═════ Texto de lectura ═════

Jesús Manuel López

UN DÍA QUE EL SENTIDO ÉTICO Y LA VOLUNTAD FUERON MAYORES QUE EL MIEDO

Un día cualquiera, en un instituto de enseñanzas medias (como se llamaban antes a los de secundaria) de Baracaldo, mediados de los años noventa aproximadamente.

Habían asesinado -bueno, Eta, claro- pocos días atrás a un policía. El grupo de estudiantes afines a la barbarie estaba colocando carteles en ese centro. Teníamos todos -también nosotros, los profesores-, miedo de quitarlos (lo hacíamos, algunos, a escondidas, incluso de nuestros compañeros). En un momento determinado – ese día, justo ese día-, algunos pensamos -muy bajo, ñor si acaso- que ya estaba bien de que hicieran algo tan cruel. Y, justo ese día, la profesora encargada de la gestión de la limpieza, secretaria del centro, a los que ella sabía que no le iban a defraudar, nos dijo -puso en palabras- lo que estábamos pensando, lo que nuestra conciencia y nuestro sentido ético (razón y virtud) nos reclamaba, “yo voy a decirles, quitándoles esos carteles, que nunca más vuelvan a hacerlo o serán sancionados según el reglamento del centro”. Así lo hizo, lo hicimos.

═════ Datos de entrada ═════

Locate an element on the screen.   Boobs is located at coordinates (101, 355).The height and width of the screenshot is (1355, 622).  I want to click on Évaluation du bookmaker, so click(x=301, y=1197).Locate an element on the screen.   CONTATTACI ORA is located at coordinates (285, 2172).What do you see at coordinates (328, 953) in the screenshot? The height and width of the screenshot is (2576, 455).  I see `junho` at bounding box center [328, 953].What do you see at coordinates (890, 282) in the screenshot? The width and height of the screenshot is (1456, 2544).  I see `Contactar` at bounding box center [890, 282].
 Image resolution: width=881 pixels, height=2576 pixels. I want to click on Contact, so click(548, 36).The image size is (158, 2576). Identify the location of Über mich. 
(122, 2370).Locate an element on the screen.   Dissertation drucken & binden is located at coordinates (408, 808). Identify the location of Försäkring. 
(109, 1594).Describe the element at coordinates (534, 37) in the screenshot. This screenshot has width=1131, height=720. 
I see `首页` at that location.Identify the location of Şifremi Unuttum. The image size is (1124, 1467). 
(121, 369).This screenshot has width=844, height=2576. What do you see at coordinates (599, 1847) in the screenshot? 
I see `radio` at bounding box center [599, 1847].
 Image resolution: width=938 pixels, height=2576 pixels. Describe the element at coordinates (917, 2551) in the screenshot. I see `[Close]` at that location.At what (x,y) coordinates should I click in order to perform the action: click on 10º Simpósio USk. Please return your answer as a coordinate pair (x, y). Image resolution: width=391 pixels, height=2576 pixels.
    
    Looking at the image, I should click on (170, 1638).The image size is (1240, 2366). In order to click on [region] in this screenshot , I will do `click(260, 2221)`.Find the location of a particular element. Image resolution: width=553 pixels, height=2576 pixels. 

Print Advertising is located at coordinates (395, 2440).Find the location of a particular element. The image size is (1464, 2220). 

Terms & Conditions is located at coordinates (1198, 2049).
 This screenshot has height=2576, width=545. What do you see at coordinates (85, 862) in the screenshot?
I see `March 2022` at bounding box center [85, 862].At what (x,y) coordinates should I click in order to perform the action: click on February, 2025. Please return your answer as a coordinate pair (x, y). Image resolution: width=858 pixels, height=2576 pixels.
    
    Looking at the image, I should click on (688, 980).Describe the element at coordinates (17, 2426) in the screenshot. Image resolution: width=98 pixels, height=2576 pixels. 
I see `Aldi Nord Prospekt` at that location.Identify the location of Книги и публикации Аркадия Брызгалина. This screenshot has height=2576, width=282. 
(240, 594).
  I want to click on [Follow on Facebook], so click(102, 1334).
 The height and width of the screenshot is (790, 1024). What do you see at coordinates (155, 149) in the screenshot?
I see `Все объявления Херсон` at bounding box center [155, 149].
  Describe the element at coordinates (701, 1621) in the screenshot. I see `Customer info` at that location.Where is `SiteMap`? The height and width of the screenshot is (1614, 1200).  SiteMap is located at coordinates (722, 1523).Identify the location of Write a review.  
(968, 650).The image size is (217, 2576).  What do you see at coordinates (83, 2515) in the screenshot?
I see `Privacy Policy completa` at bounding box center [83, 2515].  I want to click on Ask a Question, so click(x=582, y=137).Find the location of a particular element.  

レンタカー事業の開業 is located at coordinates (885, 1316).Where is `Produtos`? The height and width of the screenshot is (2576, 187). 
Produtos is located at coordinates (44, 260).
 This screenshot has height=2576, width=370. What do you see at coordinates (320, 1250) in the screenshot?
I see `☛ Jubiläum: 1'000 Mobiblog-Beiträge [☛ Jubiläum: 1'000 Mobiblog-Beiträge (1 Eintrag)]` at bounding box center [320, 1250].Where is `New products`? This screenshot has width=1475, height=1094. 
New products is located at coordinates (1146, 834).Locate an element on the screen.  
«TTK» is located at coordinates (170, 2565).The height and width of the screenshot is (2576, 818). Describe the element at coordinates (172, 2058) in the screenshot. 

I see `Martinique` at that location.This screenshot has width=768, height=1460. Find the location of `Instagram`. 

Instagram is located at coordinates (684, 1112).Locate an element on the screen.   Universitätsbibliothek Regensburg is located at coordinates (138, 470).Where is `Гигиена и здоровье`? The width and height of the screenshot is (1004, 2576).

═════

=== Consigna 1 ===
Responde estas preguntas sobre el texto del instituto de Baracaldo:
(a) ¿A quién habían asesinado pocos días antes?
(b) ¿Qué estaba haciendo en el centro el grupo de estudiantes afines a la barbarie?
(c) ¿Qué cargo tenía en el centro la profesora que anunció que iba a quitar los carteles?
=== Consigna 2 ===
Prosigue el relato sobre el instituto de Baracaldo a partir de su última frase.

=== Respuesta 1 ===
(a) A un policía.
(b) Estaba colocando carteles.
(c) Era la secretaria del centro y la encargada de la gestión de la limpieza.

=== Respuesta 2 ===
El miedo siguió. Ellos, curiosamente, respetaron lo dicho, salvo en alguna ocasión que lo hicieron clandestinamente y que, de inmediato  se quitaban. El miedo siguió en nuestros cuerpos, máxime cuando a ella le empezaron a llegar anónimos a su coche y al teléfono de su casa; pero fue una evidencia de dignidad y de voluntad por encima de ese miedo que todo lo llenaba de resignación, de pasividad, de ausencia de miradas directas, de oídos sordos, de repliegues y regresiones, de eufemismos, …. Una feraz evidencia, un paso en el camino de la dignidad de la persona. Nunca más la barbarie. Nunca más la negación de la barbarie.